Brands look at their Q4 numbers and plan their Q1 strategy based on what "worked." They set ROAS targets from December. They scale campaigns that performed during peak. They make budget decisions based on seasonal data.
Then reality hits.
Efficiency drops. Volume disappears. Campaigns that seemed optimised suddenly struggle. And the question becomes: what changed?
Nothing changed. Q4 was never reality. It was a seasonal distortion. And using it as a baseline guarantees disappointment.
Why Q4 Lies to You
Demand Inflation
In Q4, demand exceeds supply. More buyers are actively searching with purchase intent.
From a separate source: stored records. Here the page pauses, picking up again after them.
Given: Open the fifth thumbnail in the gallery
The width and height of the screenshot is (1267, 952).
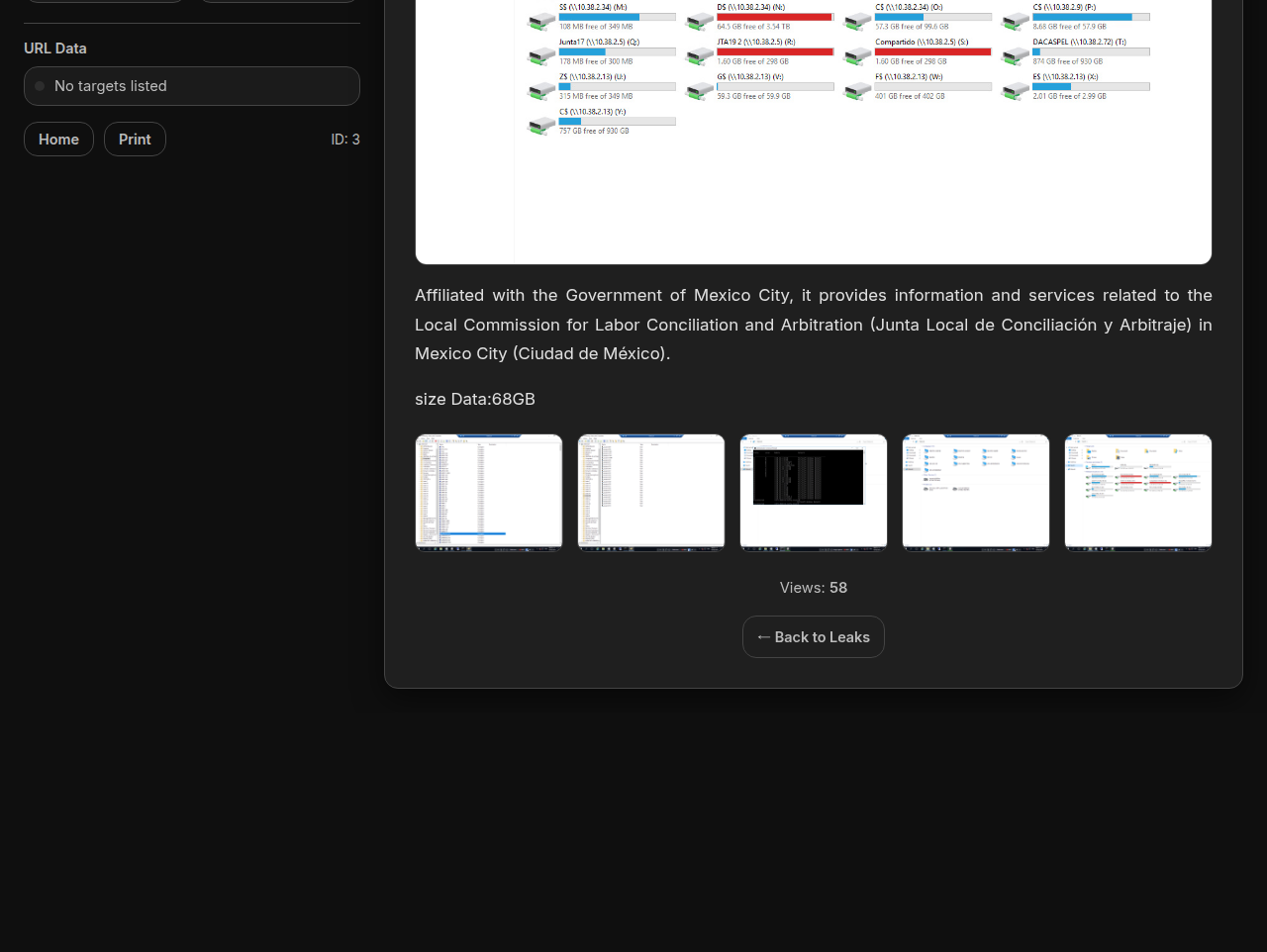Looking at the screenshot, I should point(1138,492).
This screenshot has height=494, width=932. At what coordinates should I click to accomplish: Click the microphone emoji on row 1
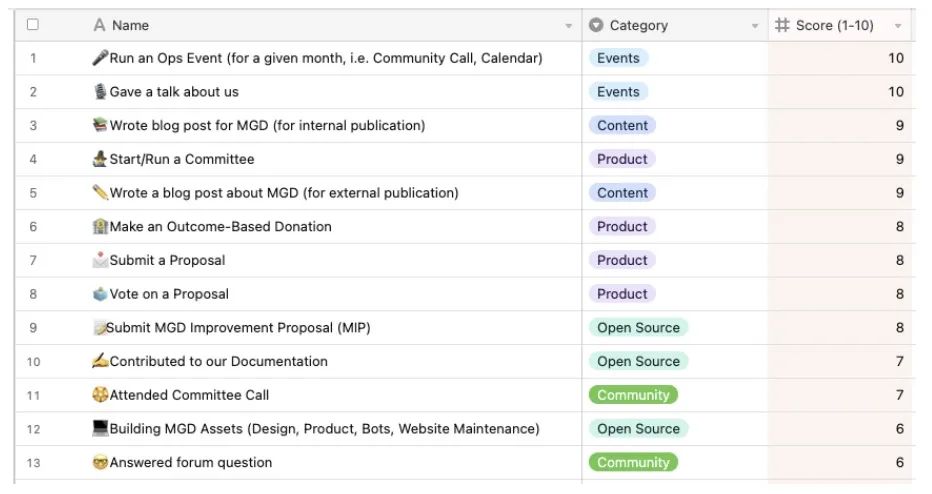[100, 58]
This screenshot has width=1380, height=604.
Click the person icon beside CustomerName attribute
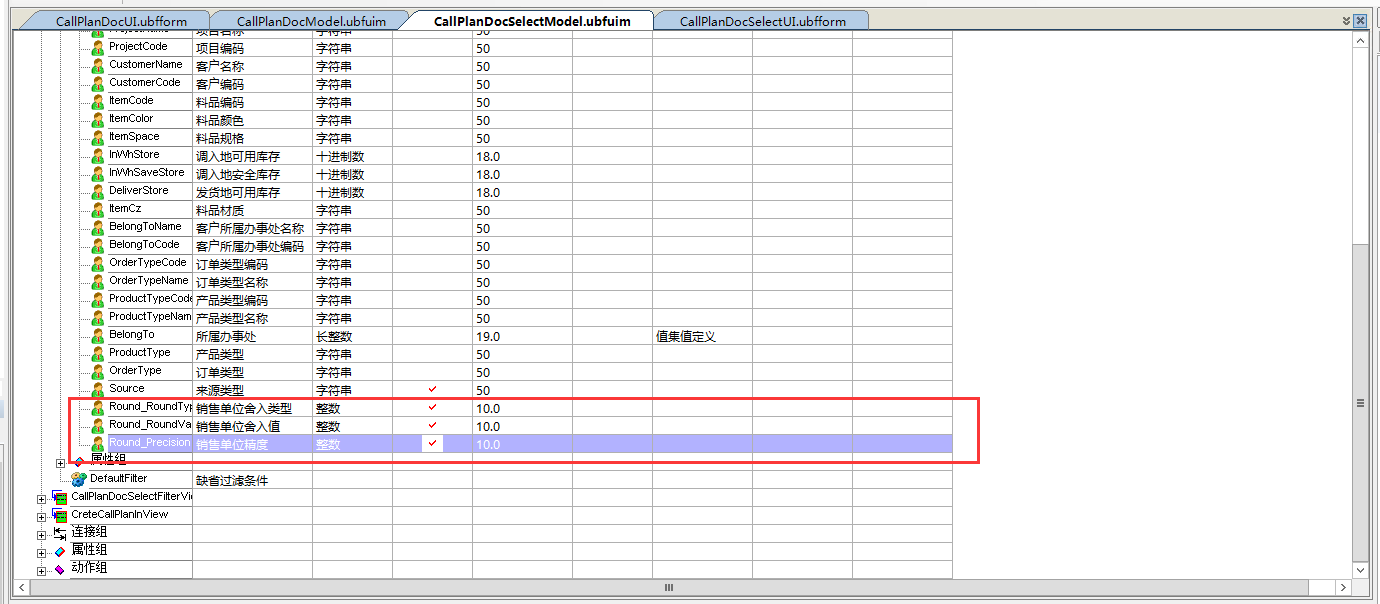tap(96, 64)
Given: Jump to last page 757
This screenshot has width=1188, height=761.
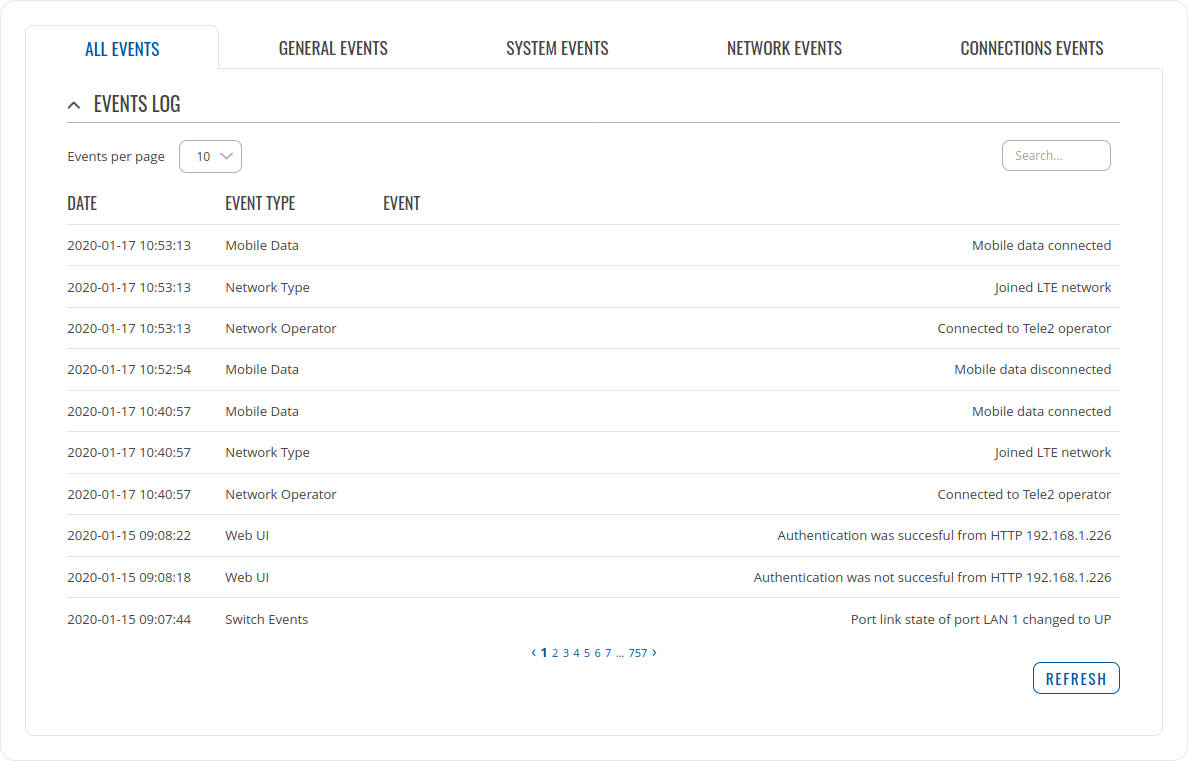Looking at the screenshot, I should [637, 653].
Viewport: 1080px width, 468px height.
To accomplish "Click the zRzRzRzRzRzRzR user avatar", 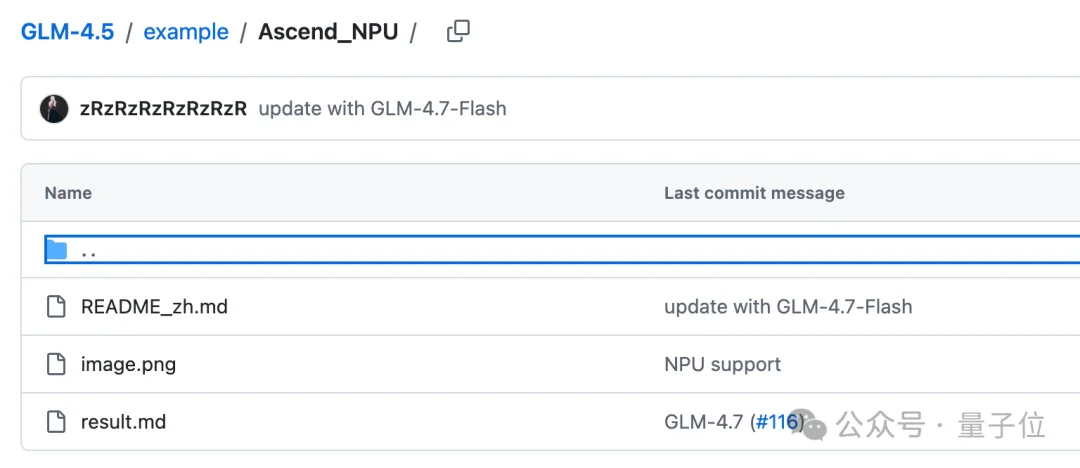I will (54, 109).
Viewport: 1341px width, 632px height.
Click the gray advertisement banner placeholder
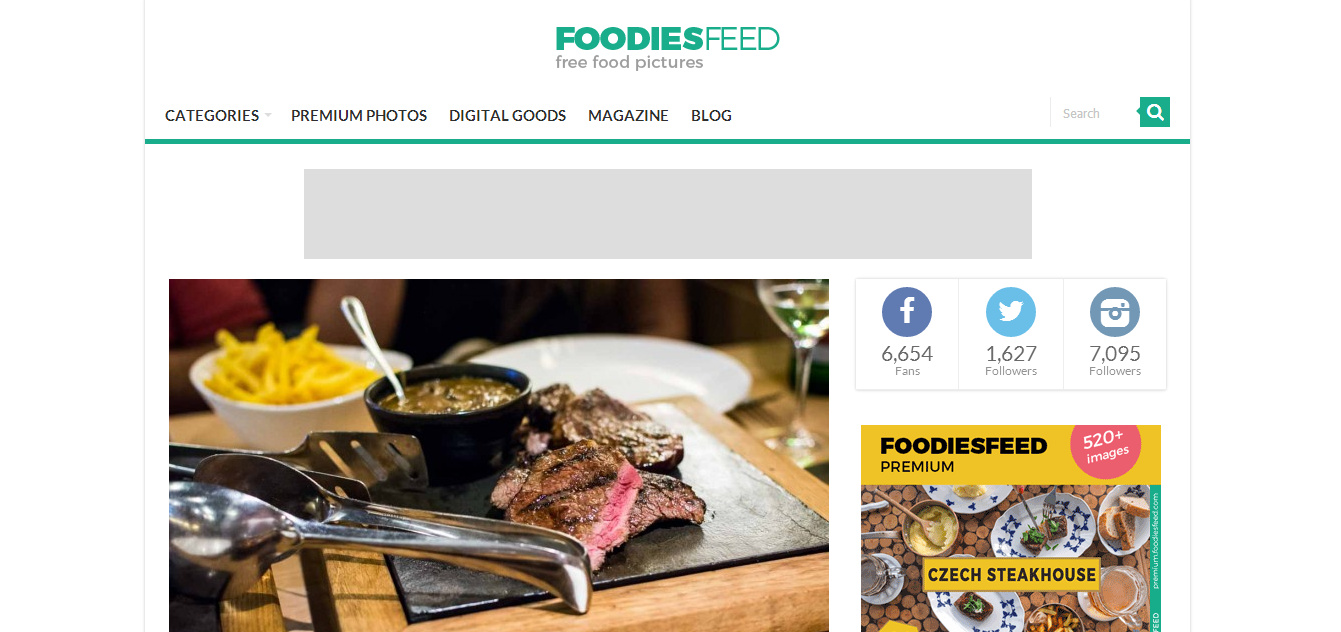pyautogui.click(x=668, y=214)
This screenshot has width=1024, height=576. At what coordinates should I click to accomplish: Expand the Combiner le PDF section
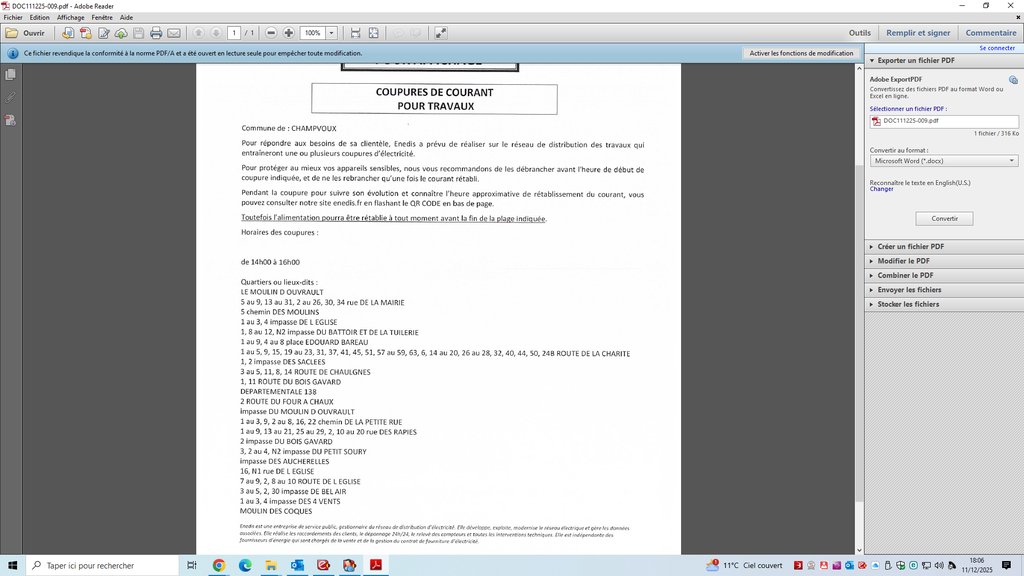(x=905, y=275)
Conversion rates rise not because your ads improved, but because the market shifted.
This inflates every metric:
- Click-through rates — More intent means more clicks on the same ads
- Conversion rates — More buyers means more purchases from the same traffic
- ROAS — Higher conversion rates and AOVs inflate efficiency
None of this reflects your advertising skill. It reflects seasonal demand. In January, demand normalises. The inflation disappears. Your "great" performance reverts to baseline.
Auction Softening (Then Hardening)
The auction dynamics in Q4 are complex:
- Early November: Some advertisers pull back, waiting for Black Friday
- Black Friday week: Everyone piles in, CPCs spike
- December: Sustained high competition, but also sustained high demand
- January: Demand drops faster than competition, efficiency collapses
If you averaged your Q4 CPCs and used them to model January, you'd be wrong. January auctions behave differently—often worse efficiency at lower absolute spend.
Brand Bias
During Q4, brand search volume spikes dramatically. Customers who've already been influenced by your non-brand activity search for your brand directly.
Your brand campaigns intercept these searches and claim the conversions. The result:
- Brand ROAS looks exceptional
- Non-brand appears less efficient (but created the demand)
- Your channel mix analysis is distorted
In January, brand volume drops. Non-brand has to work harder. But if you cut non-brand based on Q4 data, you'll starve acquisition.
PMAX Misreads
Performance Max thrives on signal density. More conversions = better predictions = better performance.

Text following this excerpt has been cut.